EXERCISE DETAILS:
Your answer should hold only the lines from the one with "You are a GUI" through the end of the records, repeated exactly and minus any pictures.

STUDY MATERIAL:
§
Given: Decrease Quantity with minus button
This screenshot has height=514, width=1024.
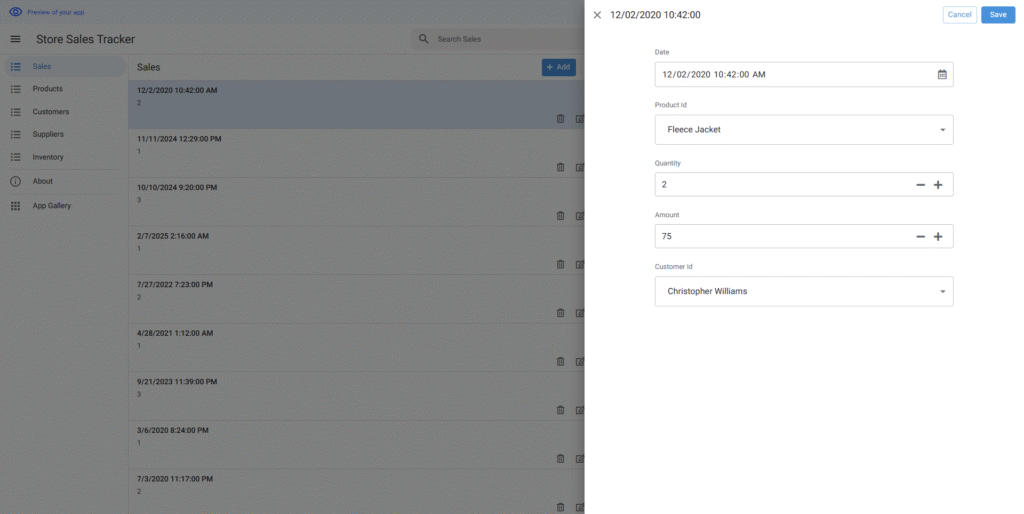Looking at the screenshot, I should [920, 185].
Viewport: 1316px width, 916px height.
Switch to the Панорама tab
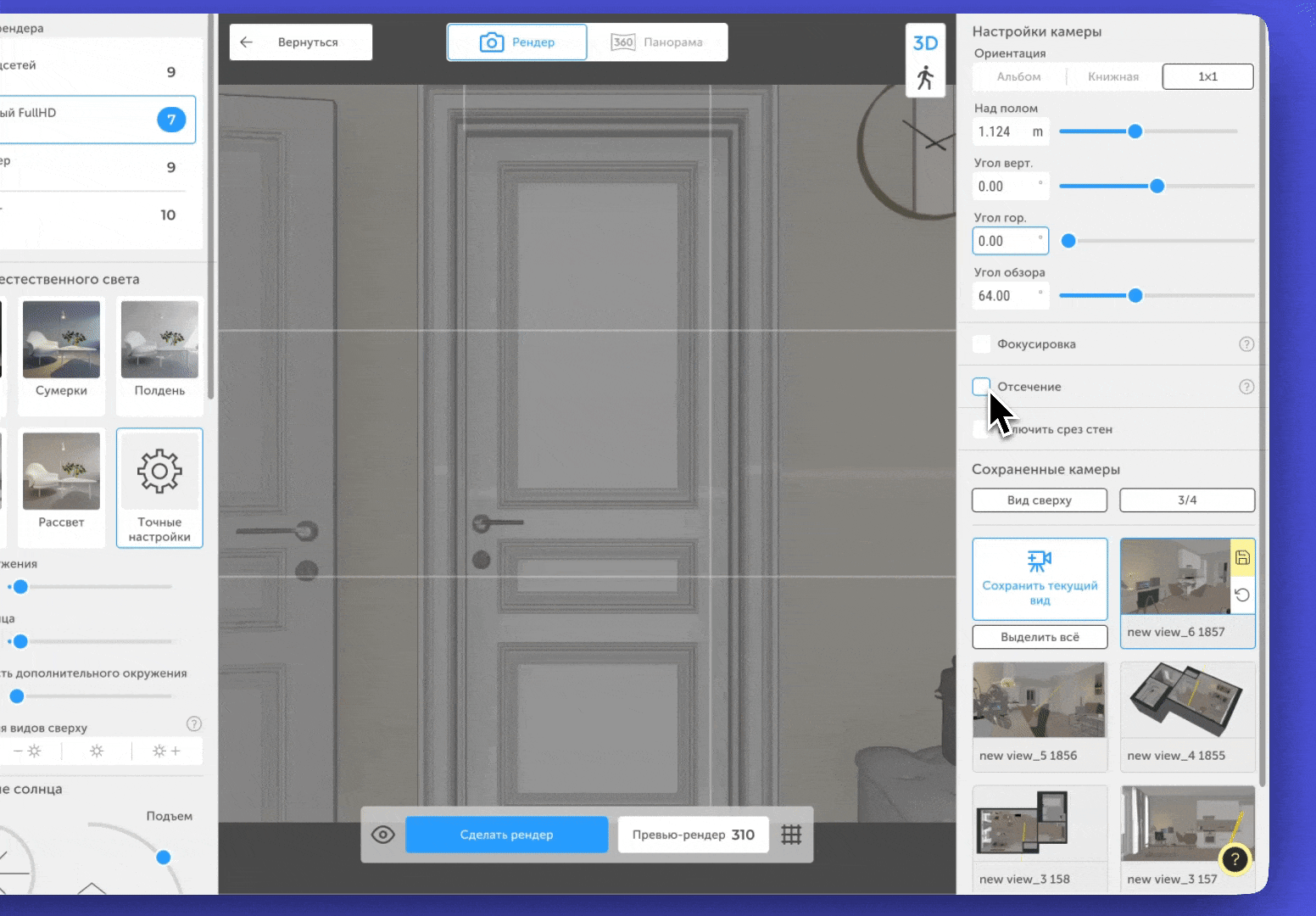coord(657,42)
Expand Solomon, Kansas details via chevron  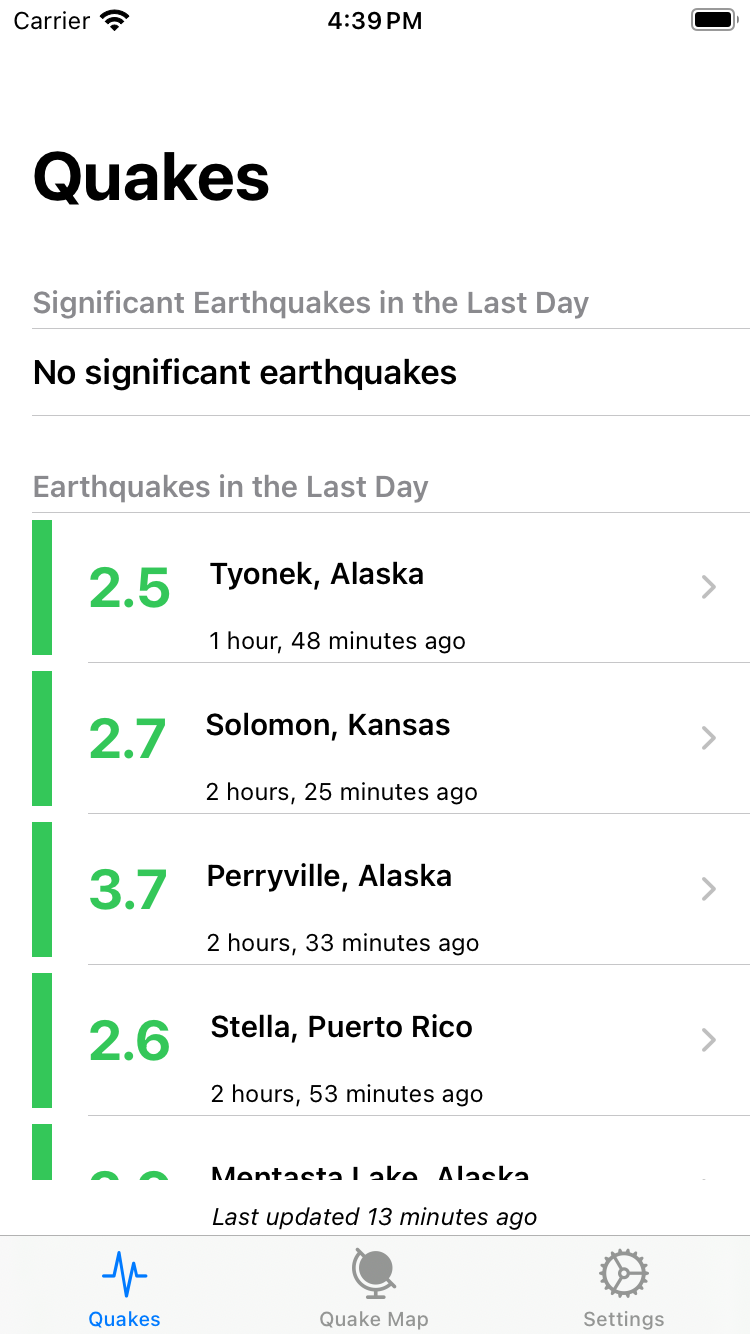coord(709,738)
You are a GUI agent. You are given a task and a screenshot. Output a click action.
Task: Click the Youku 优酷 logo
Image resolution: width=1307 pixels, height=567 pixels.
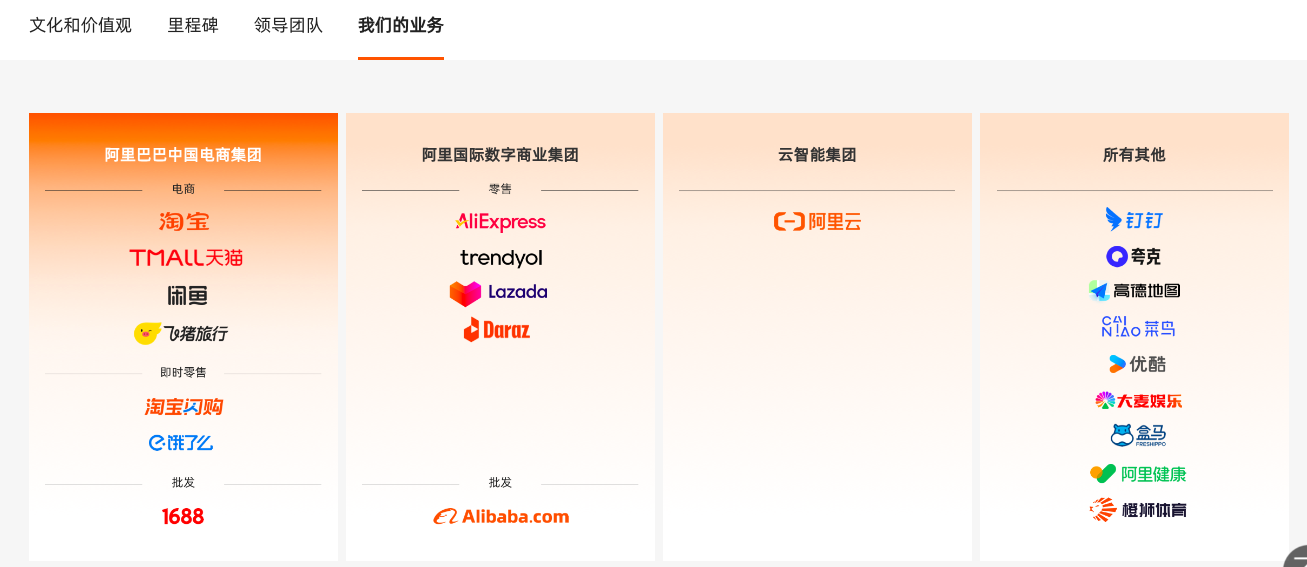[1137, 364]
§
WRITTEN SOLUTION:
You are a GUI agent. You are given a task and a screenshot. Output a click action.
Task: Click the Youku 优酷 logo
Image resolution: width=1307 pixels, height=567 pixels.
[1137, 364]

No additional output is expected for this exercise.